HABER: CANAN BİLGİN

Sesten en az 5 kat hızlı, elektrikle çalışan, üç katlı yeni nesil kapsül uçaklar, hava ulaşımında yeni bir dönem başlatacak.
İsviçre Federal Politeknik Enstitüsü’nün TIR’lardan gemilere aktarılan konteynerlerden esinlenerek geliştirdiği Clip-Air adı verilen yeni uçaklar, hem yolcuların hem de kargonun yolculuk biçimini değiştirmeyi amaçlıyor.

150 YOLCU KAPASİTELİ

Yeni nesil hava aracı ile yolcuların hayatı kolaylaşırken kargo da daha hızlı ve düşük maliyetle taşınacak. Gövde, kokpit ve motorlardan oluşan hava aracında, üç kapsül bulunuyor. Bu kapsüller konteynerler gibi söküp takılabiliyor. Araç, her biri 150 yolcu taşıma kapasitesine sahip bu üç kapsül ile aynı anda uçabilecek. Kapsüllerde de hem yolcu hem de kargo aynı anda taşınabilecek.

Kapsüllerin işletmesi de farklı şirketler tarafından yapılabilecek. Bazı firmalar uçuşa, diğerleri kargoya odaklanabilecek. Yolcular da aynı uçakla uçan üç farklı rakip arasından seçim yapabilecek.

KESİNTİSİZ TRANSFER

Yolcular için biniş süreci çok daha hızlı ve daha az stresli hale gelecek.
Uçuştan önce kapsüllere binebilecekler. Clip-Air projesini yöneten Claudio Leonardi’ye göre yolcular yerel bir otobüs istasyonunda bir kapsüle binebilir; hava ve demiryolu yolculuğunun ardından koltuklarından ayrılmadıkları sürece ülkenin diğer tarafındaki başka bir şehirde uyanabilirler.

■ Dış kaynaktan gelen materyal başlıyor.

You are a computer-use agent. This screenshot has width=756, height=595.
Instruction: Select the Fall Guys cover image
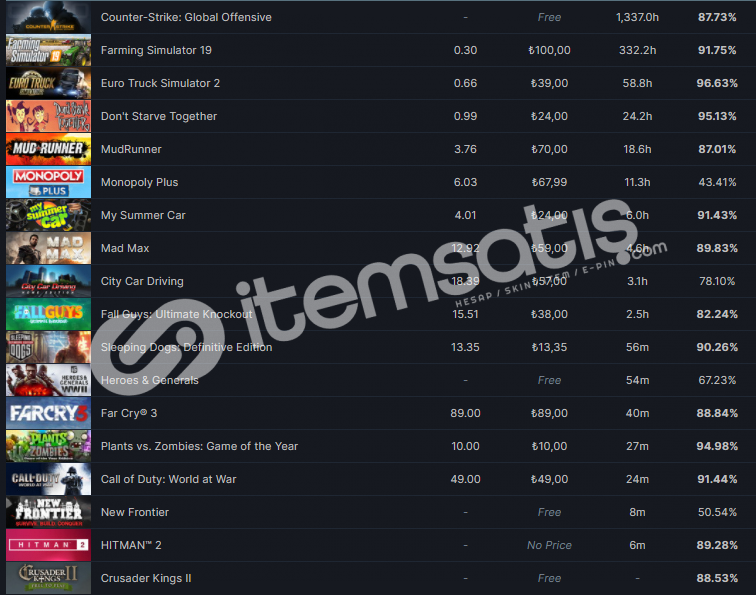pyautogui.click(x=48, y=314)
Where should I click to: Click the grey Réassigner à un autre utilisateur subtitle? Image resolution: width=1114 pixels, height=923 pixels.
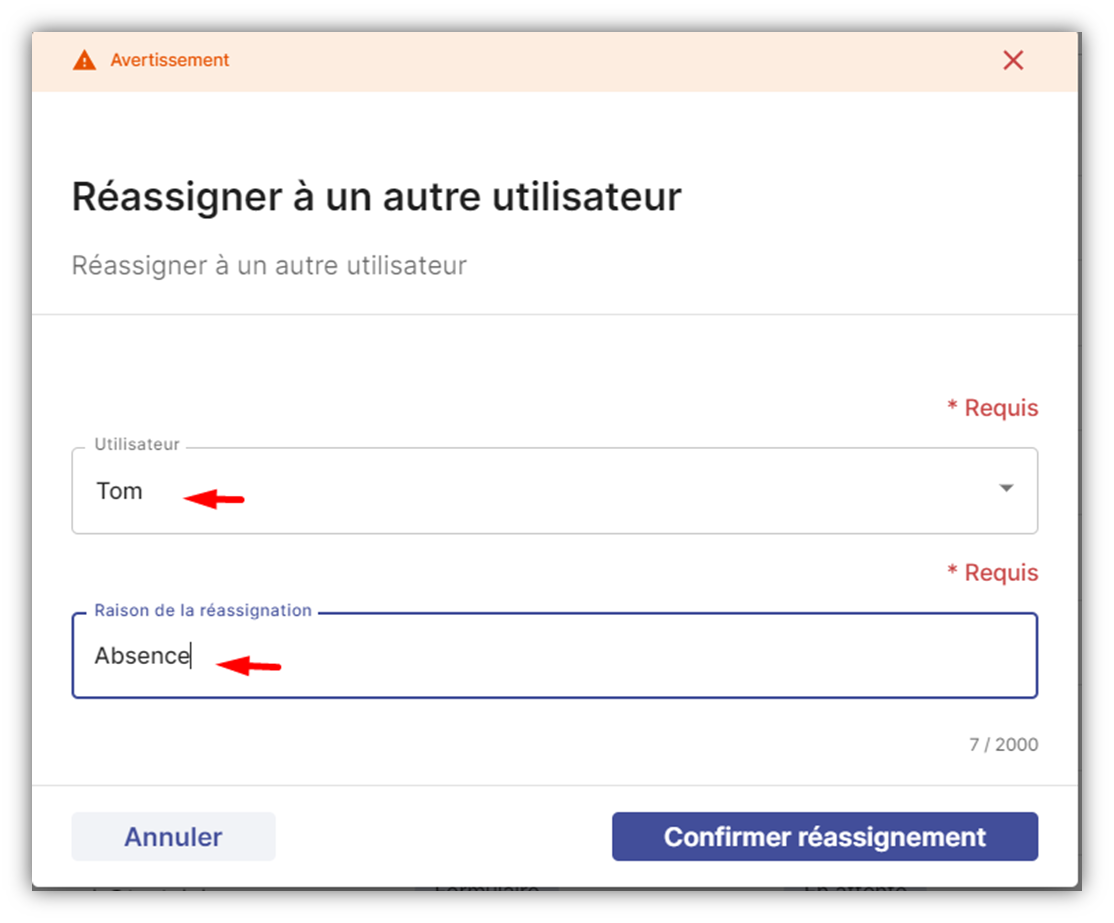tap(269, 266)
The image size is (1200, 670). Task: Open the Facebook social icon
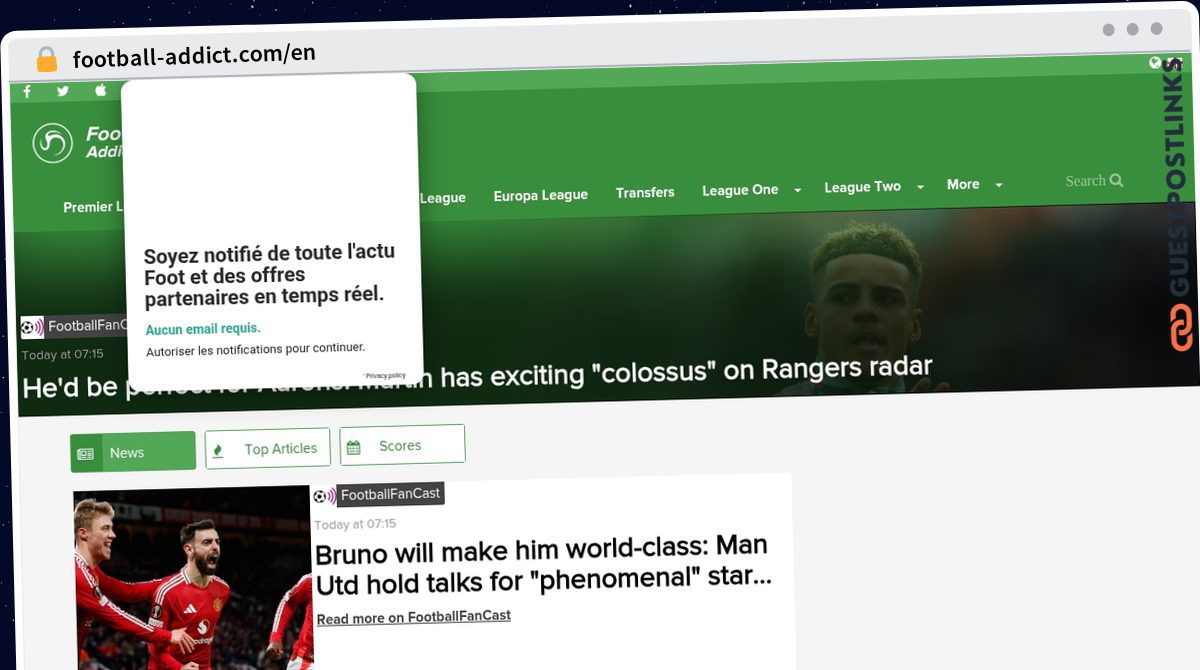[x=27, y=92]
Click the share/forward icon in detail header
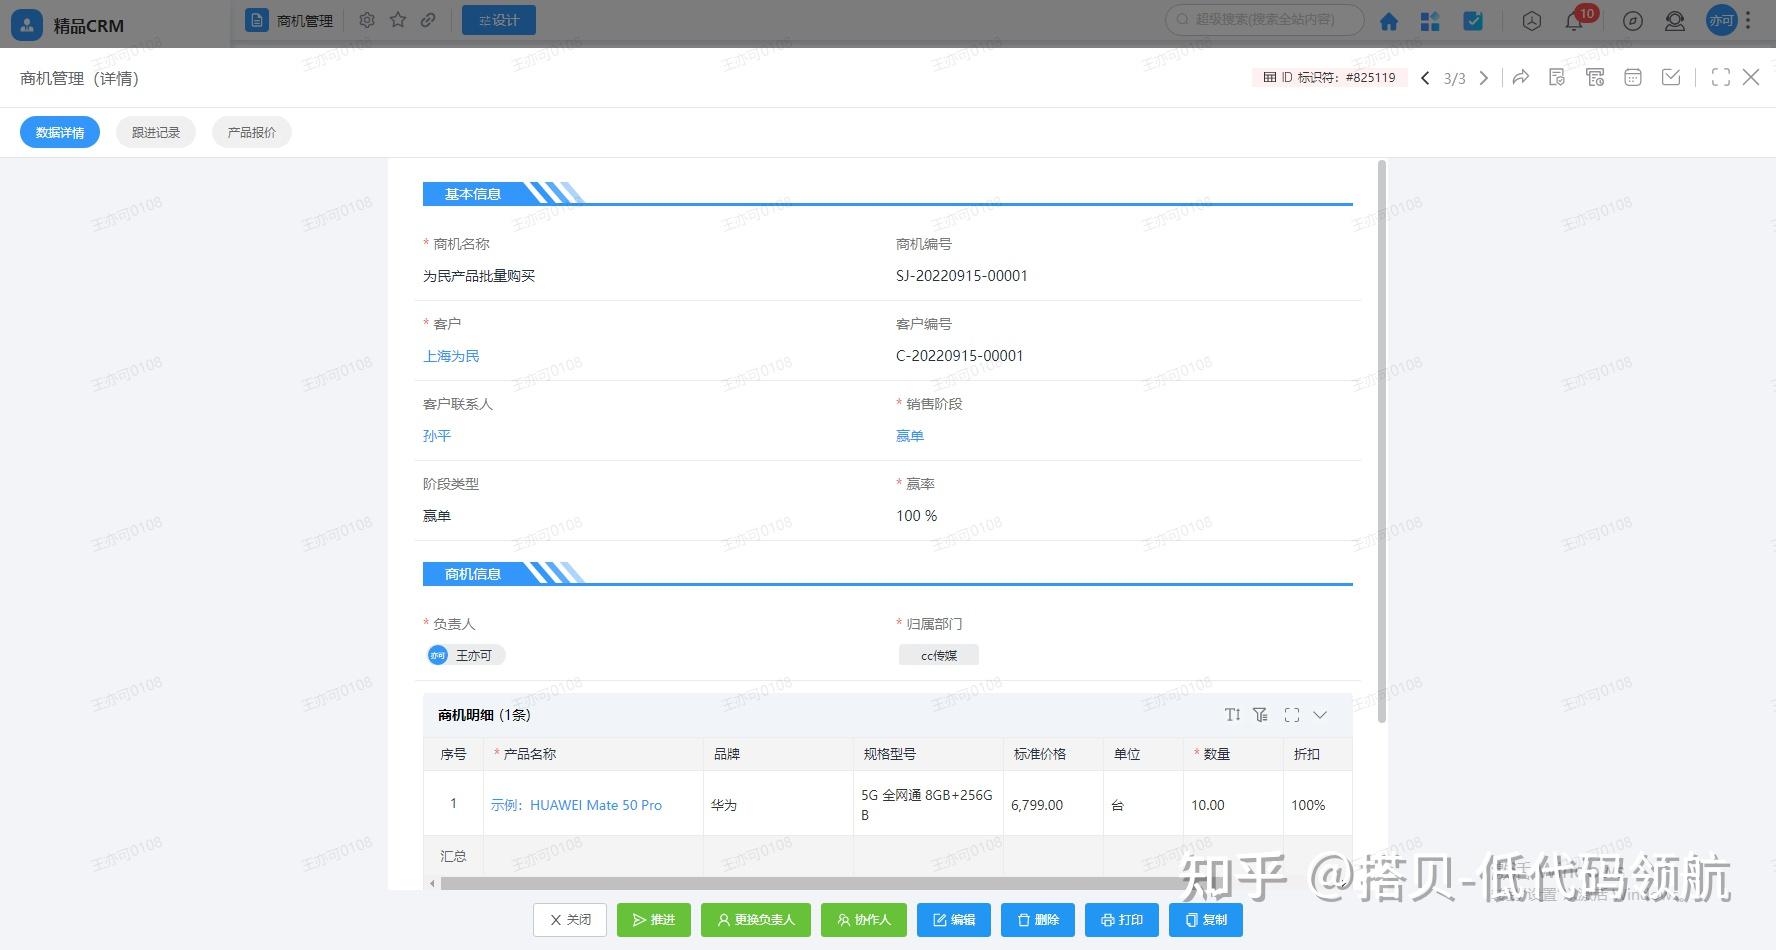The height and width of the screenshot is (950, 1776). (x=1521, y=77)
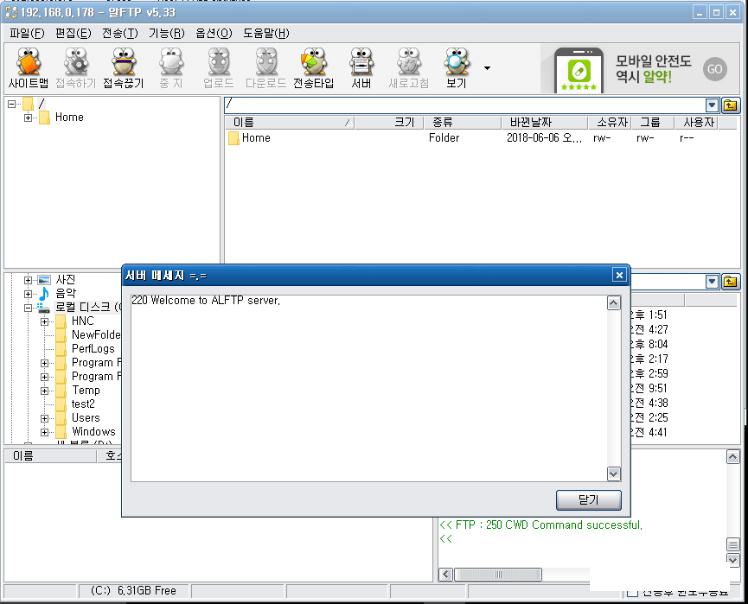Viewport: 748px width, 604px height.
Task: Click the 서버 server toolbar icon
Action: pos(361,68)
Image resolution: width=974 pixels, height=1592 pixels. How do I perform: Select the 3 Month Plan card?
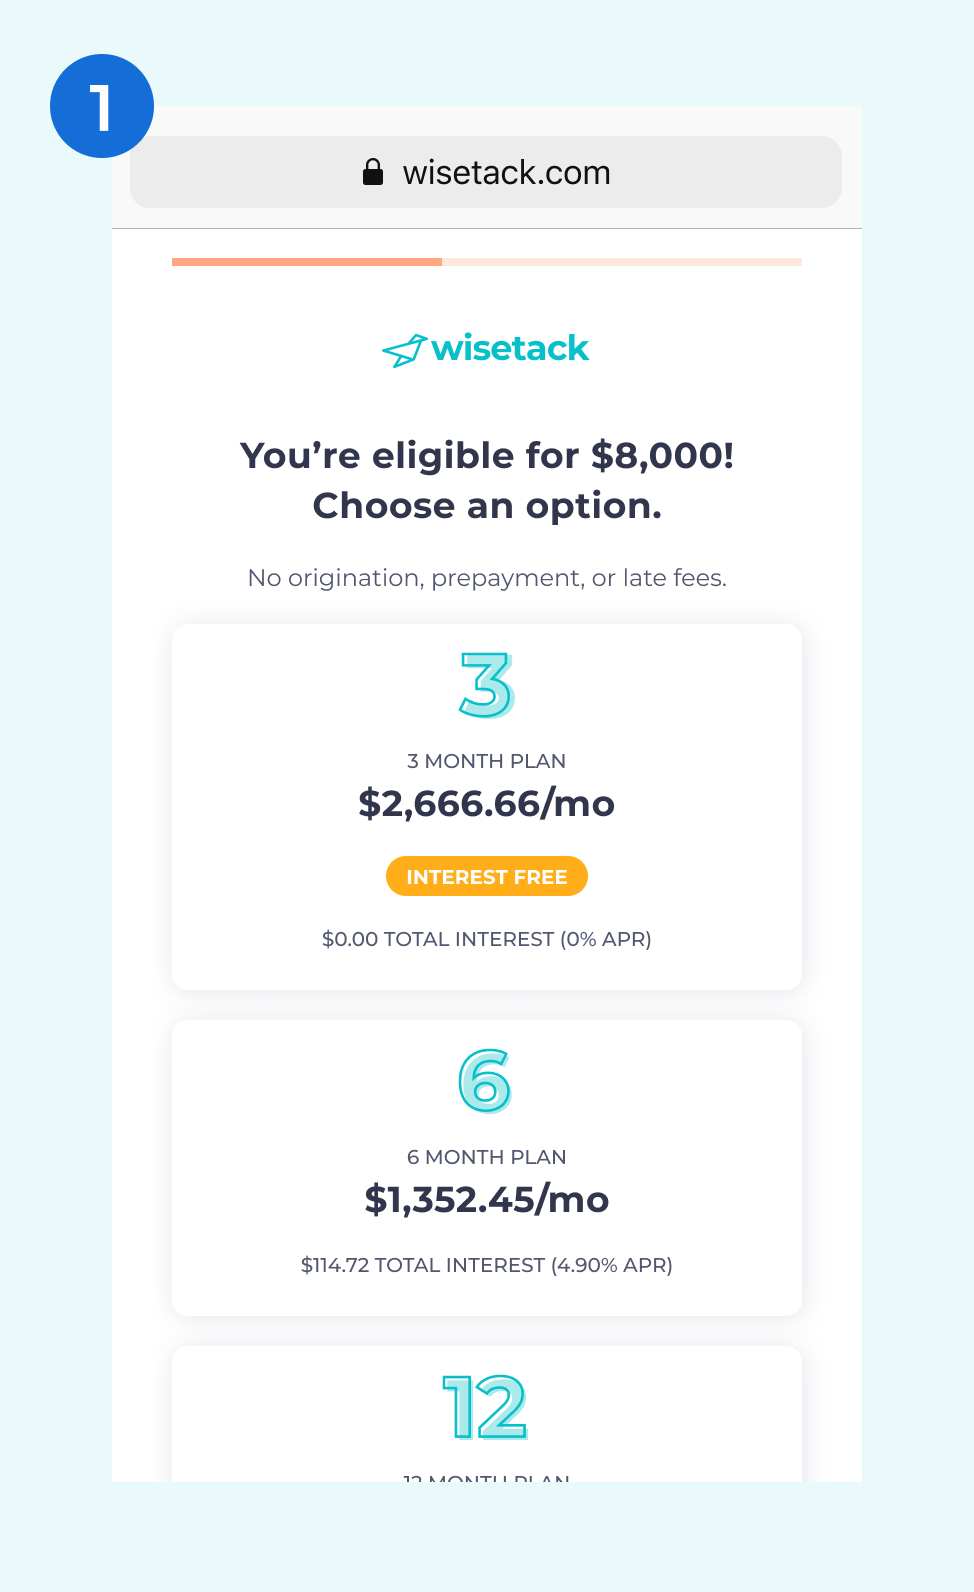pyautogui.click(x=487, y=807)
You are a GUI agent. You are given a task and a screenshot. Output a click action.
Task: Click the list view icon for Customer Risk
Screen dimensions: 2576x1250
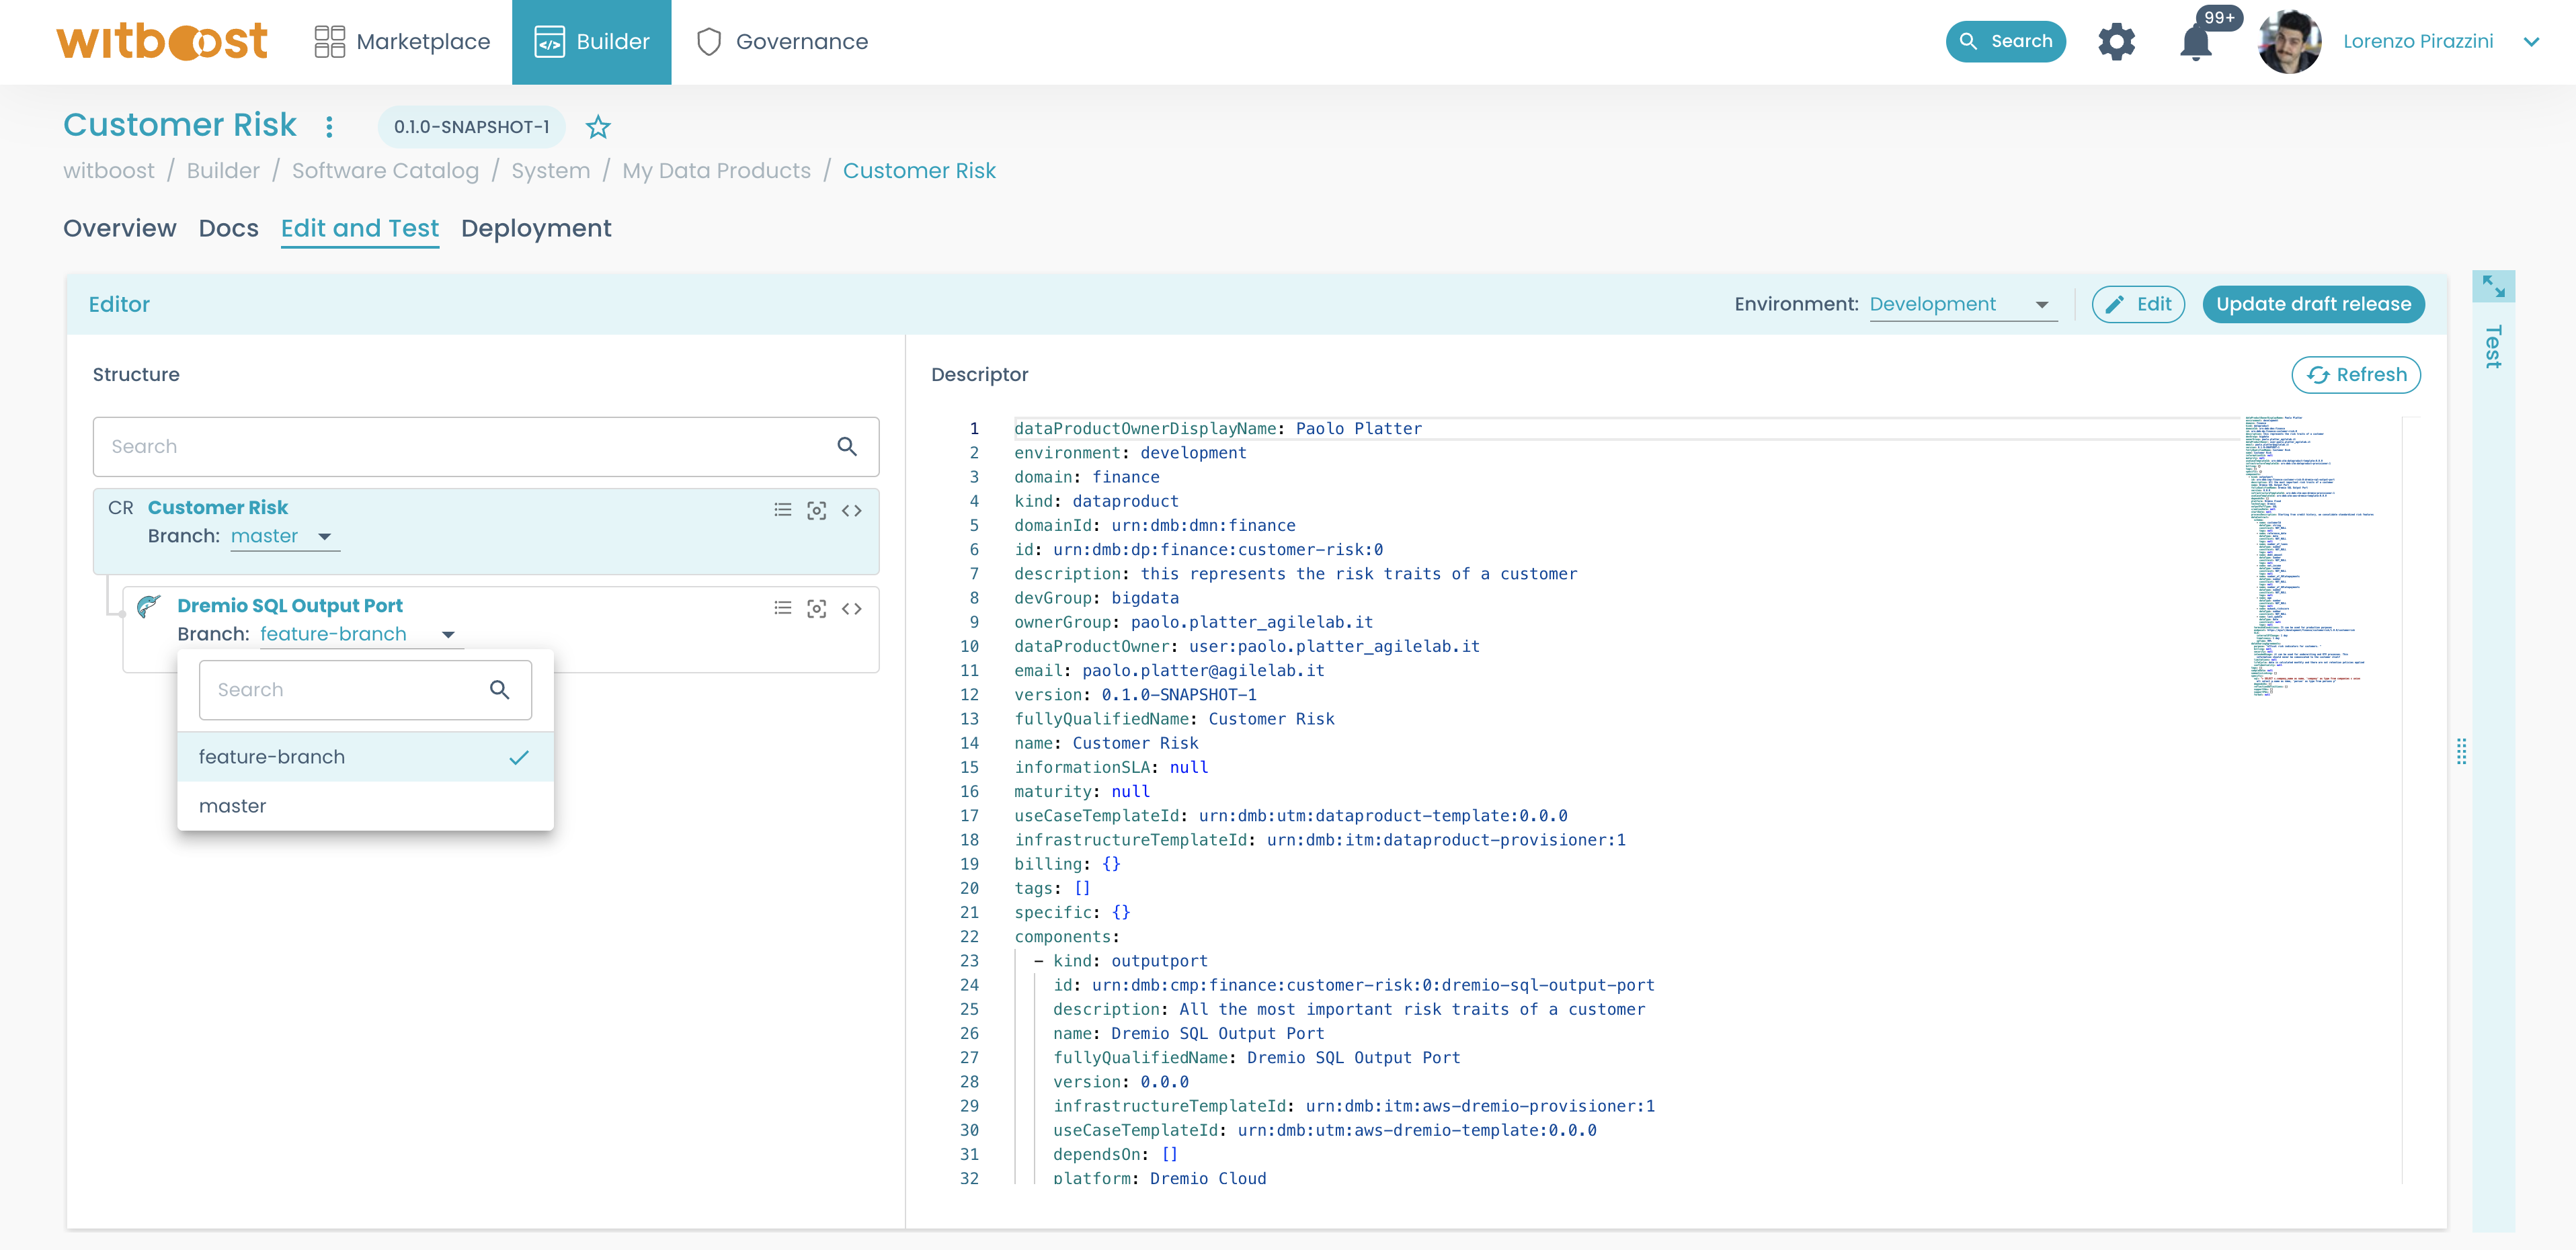784,509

RAYLI SİSTEMLERE ENTEGRE EDİLEBİLİR

Havayolu endüstrisi için yeni fırsatlar oluşturan kapsüller, kargonun naklini kolaylaştırmayı ve maliyetleri düşürmeyi hedefliyor. Kapsüllerin demiryoluna da uyarlanabileceği belirtiliyor.

ALTERNATİF YAKITLAR

Clip-Air’in araştırmacıları, alternatif yakıt olarak biyoyakıt veya likit hidrojen kullanma olasılığını da araştırıyor. Endüstrideki oyuncuların desteğini bekleyen ekip, 10 metrelik drone şeklinde küçük ölçekli bir Clip-Air prototipi yapmaya hazırlanıyor.

SANAL GERÇEKLİK

Havacılık endüstrisindeki en yeni gelişmelerden biri sanal gerçeklik ürünleri. Kuzey Carolina’da bir bilgisayar laboratuvarında tasarlanan uçak kabinlerini test etmek için sanal gerçeklik kullanılıyor. Müşteriler koltuklara oturmaya, başlarının üstündeki dolapları açmaya ve yuvarlanan bavulları koridorun altına çekmeye davet ediliyor. Bu da, tasarım sonlandırılmadan hataların keşfedilip düzeltilmesini sağlıyor.
Her türlü hava ve ışık koşullarında hizmet eden hava sahası personelini eğitmek için de sanal gerçeklikten yararlanılıyor.

Bazı havayolları da, sanal gerçekliğin tüm gösterişli avantajları ile ‘şaşırtmayı’ gelir haline getirmeye çalışıyor. Air Canada, bu ayın başında Londra’da açılan bir kafede, ziyaretçileri sanal gerçeklikte bir Boeing 787 Dreamliner uçuşu izlemeye davet etti.

BİNİŞ KARTI TARİH OLUYOR

Hava yolculuğunda yüz tanıma teknolojisi biniş kartının yerini alacak. Aralık ayında, Los Angeles’tan uçan Lufthansa yolcuları, biyometrik binişle yolculuğa çıkacak. Bu sistemle bir havaalanından içeri girebilirsiniz; biniş kartınızı göstermek zorunda değilsiniz, pasaportu çıkarmanız gerekmeyecek. Bagaj etiketi yok, sıra yok, sadece uçağa doğru yürüyeceksiniz.

Boston’dan Karayipler’deki Aruba Adası’na ve Dominik Cumhuriyeti’ne uzanan iki JetBlue hattında yolcular, biyometrik biniş kullanıyor. Fotoğraflarını çeken ve gümrük veritabanındaki pasaport görüntüsüyle karşılaştıran bir kameranın önünde duruyorlar. Fotoğrafın çekilmesi, iletilmesi ve olumlu geri dönüşü yaklaşık üç saniyede gerçekleşiyor.

VALİZLER ROBOTLARA EMANET

Cenevre’deki Kate adlı robot, kendiliğinden yönlendirilen ve gerektiğinde kalabalık alanlara geçen bir check-in kiosku. Yolcuları check-in’deki uzun kuyruklardan kurtarıyor. Robot Leo ise yolcuların valizlerini taşıyor.